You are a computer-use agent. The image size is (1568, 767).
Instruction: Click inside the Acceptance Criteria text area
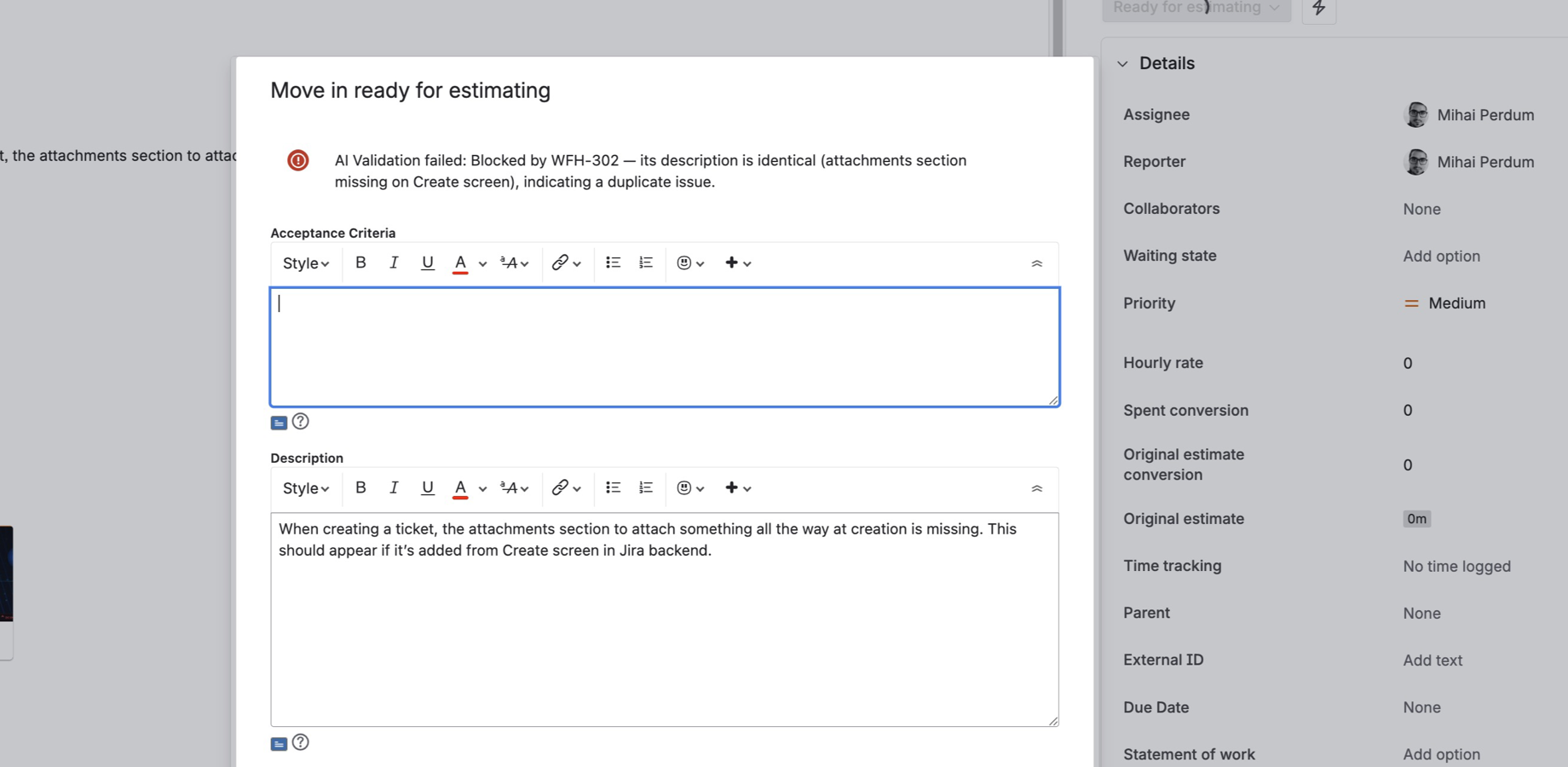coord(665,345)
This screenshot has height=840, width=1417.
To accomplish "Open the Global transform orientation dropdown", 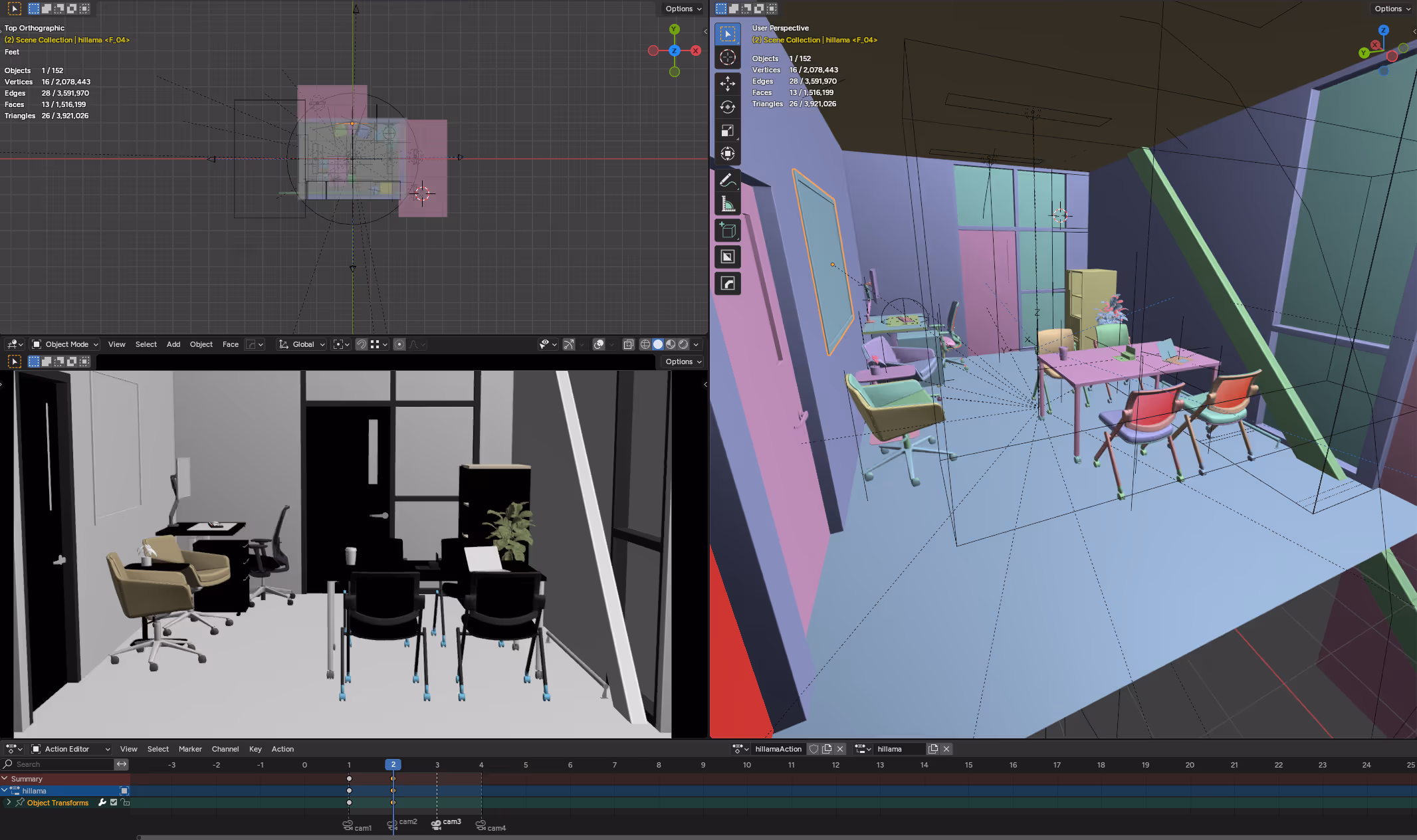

++++++++

The problem: Leave out the pictures, then give all the records again exactly.

Reply to the task:
You are a computer-use agent. The image size is (1568, 767).
Instruction: Click inside the Acceptance Criteria text area
coord(665,345)
This screenshot has height=840, width=1417.
To accomplish "Open the Global transform orientation dropdown", 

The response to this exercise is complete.